Лёхин с Шишиком на плече | страница 40
Лехин одернул джинсовую рубаху и подумал: "Это я с оружием — точно как маленький! Чуть вспомню о нем, чуть задену — сразу улыбаюсь, как дурак!" И улыбнулся. И ощутил, как крохотная лапка ухватила его за ухо. Повернул голову. Шишик не хихикал, не улыбался (если он это умел) — ухмылялся. Они поухмылялись друг другу пару секунд, пока идиллию не прервал дверной звонок.
— Кого там еще несет?
— Соседа! — отозвался Елисей и раскланялся с прошедшим сквозь дверь изможденным старикашкой, чья борода нечесаными космами торчала во все стороны.
Старикашка выглядел глубоко измученным, и только Лехин поразился его вежливости и предупредительности — надо же, позвонил! — как звонок залихорадило. Кто-то жал на кнопку не то что нетерпеливо — нахально.
— Опять вдребадан? — сурово спросил Елисей.
— Вдребадан, Елисеюшка, вдребадан, — жалко улыбаясь, просипел старикашка и представился Лехину: — Домовые мы, соседа вашего. Проклом прозываемся.
Отпирая дверь, Лехин уже знал, кого и в каком состоянии он сейчас увидит. Сосед сверху, Федька Кривой. Золотые руки — дурья башка.

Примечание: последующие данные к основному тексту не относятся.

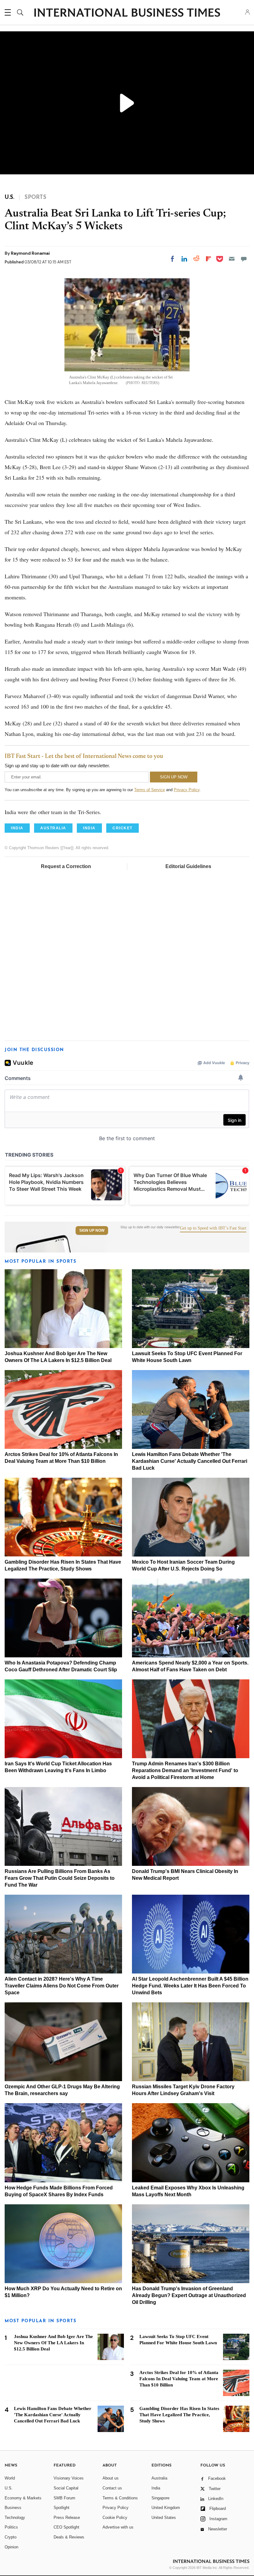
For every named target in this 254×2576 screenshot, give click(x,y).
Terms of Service (149, 789)
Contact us (112, 2488)
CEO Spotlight (66, 2527)
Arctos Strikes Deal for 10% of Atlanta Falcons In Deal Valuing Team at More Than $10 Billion (178, 2378)
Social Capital (66, 2488)
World (10, 2478)
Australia (159, 2478)
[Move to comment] (243, 258)
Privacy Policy (186, 789)
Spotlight (61, 2507)
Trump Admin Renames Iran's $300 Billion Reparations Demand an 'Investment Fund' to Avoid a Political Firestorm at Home (185, 1770)
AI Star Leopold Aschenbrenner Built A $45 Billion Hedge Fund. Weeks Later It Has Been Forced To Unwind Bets (190, 1985)
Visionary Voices (69, 2478)
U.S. (9, 2488)
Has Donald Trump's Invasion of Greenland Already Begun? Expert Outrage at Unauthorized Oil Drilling (189, 2295)
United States (163, 2517)
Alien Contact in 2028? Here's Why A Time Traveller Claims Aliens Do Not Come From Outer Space (62, 1985)
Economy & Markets (23, 2498)
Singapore (160, 2498)
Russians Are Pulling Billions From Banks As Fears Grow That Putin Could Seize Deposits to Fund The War (60, 1878)
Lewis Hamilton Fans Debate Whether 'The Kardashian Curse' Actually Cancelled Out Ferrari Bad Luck (189, 1461)
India (155, 2488)
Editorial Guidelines (188, 866)
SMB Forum (64, 2498)
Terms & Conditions (120, 2498)
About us (111, 2478)
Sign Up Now (91, 1230)
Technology (15, 2517)
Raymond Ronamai (30, 253)
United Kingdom (165, 2507)
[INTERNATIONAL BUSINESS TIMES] (127, 13)
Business (13, 2507)
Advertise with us (118, 2527)
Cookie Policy (115, 2517)
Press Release (67, 2517)
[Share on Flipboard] (208, 258)
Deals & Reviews (69, 2537)
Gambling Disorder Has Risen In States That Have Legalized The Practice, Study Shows (179, 2414)
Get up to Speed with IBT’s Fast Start (213, 1228)
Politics (11, 2527)
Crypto (10, 2537)
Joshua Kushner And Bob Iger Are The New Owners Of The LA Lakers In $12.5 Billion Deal (53, 2342)
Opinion (11, 2547)
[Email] (231, 258)
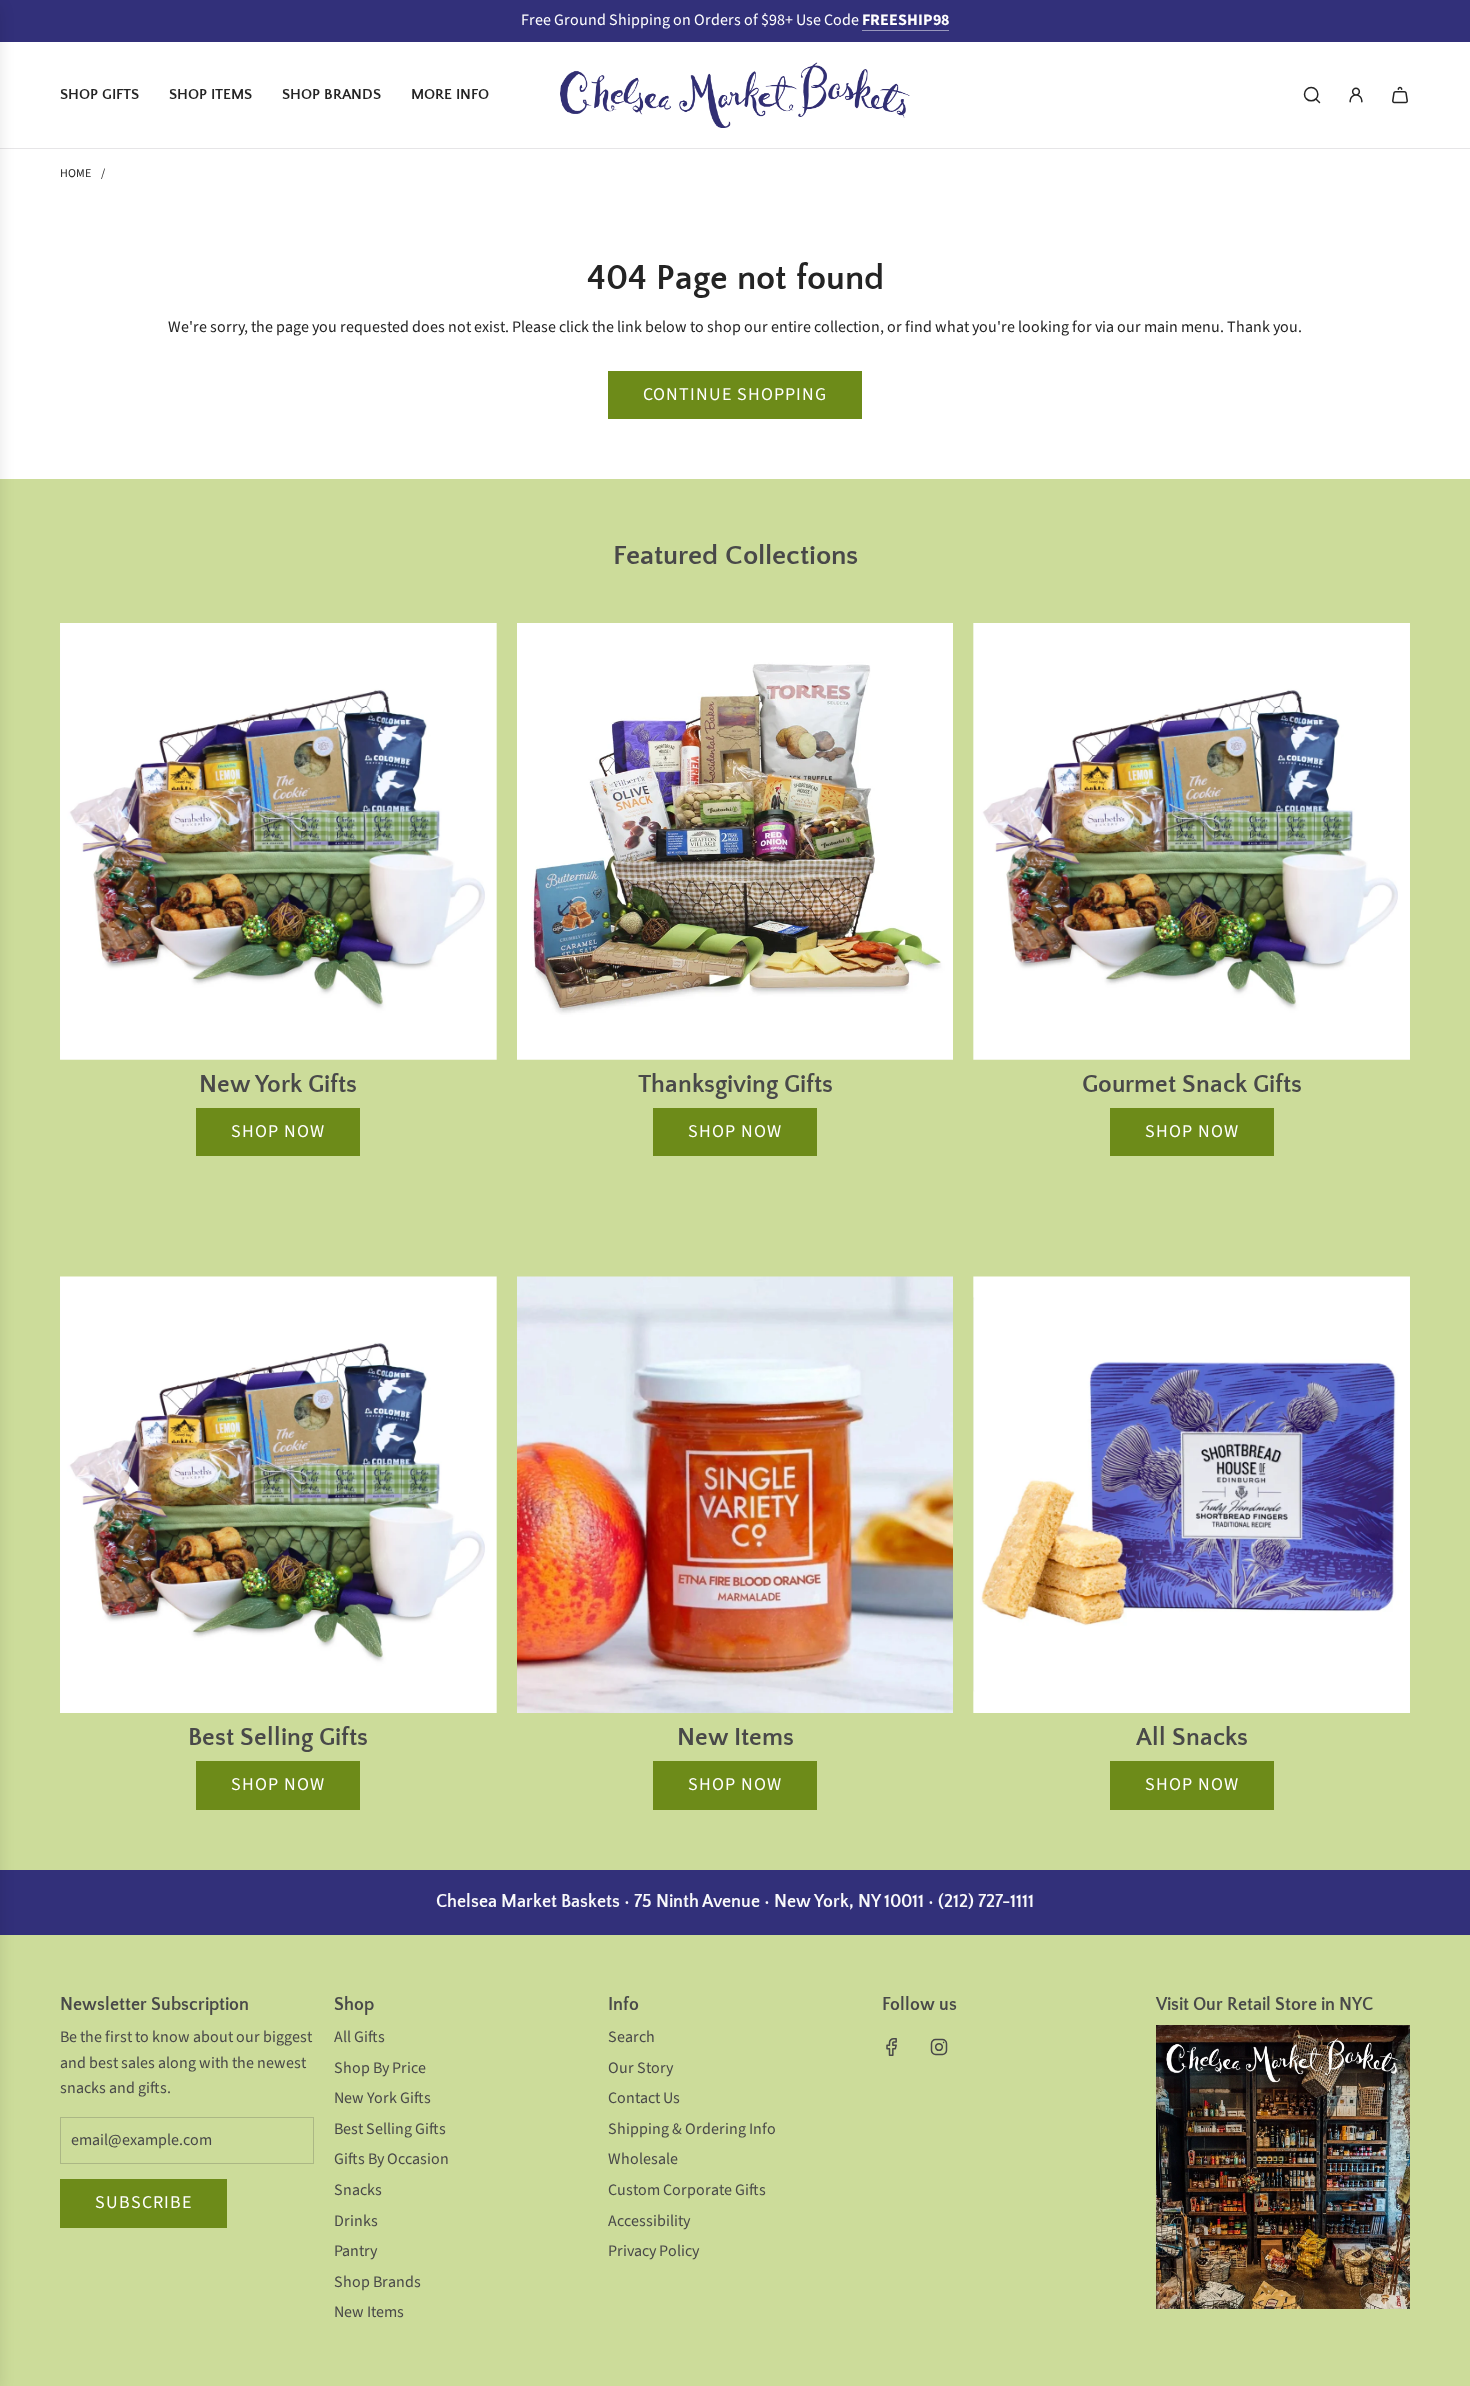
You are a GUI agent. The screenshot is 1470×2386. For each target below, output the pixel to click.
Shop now (278, 1131)
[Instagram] (939, 2047)
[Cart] (1400, 95)
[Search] (1312, 95)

В квартиру Федька едва не рухнул. Лехин сморщился: плюгавенький плешивый мужичок с невероятном апломбом — в нетрезвом виде — был невыносим.
— Алексей, Алешенька, сынок! — завопил он, поглядывая снизу вверх с некоторой боязливостью. — Стопку дай на посошок! Жа-ажду!
С минуту Лехин глядел на него, размышляя, просто ли оттащить его домой, или же стукнуть разок. Возобладало мнение, что Федька Кривой — человек нужный, а прокладка в кухонном кране уже намекает на смену поколений…
Потом вдруг поразила ситуация: вот человек, еле держится на ногах, вцепившись в дверной косяк. Перед его глазами все расплывается, а напротив пьянущего в дым — таращат глаза десятка два привидений, трое домовых и… и (Лехин скосился на потолок) табунчик шустрых Шишиков. И так стыдно стало Лехину за Федьку, что, ни слова не говоря, взялся он одной рукой за воротник Федькиной рубахи, другой — за пояс штанов, да и понес так на этаж выше.
Федька с пережатым горлом что-то булькал, почти давился, а на второй лестнице перестал изображать сопротивление и обмяк.
Повернув на вторую лестницу, Лехин увидел Прокла. Тот, кряхтя, подымался со ступеньки на ступеньку, и Лехин невольно сопоставил: Елисей-то белый-белый от седины, а вон какой бодрый; русые же волосенки Прокла никак не соответствовали сгорбленной, поникшей фигурке. "Есть, наверное, какая-то зависимость между внешним видом хозяев и их домовых, — думал Лехин, таща вялое тело соседа, — или из частного пытаюсь вывести общее?"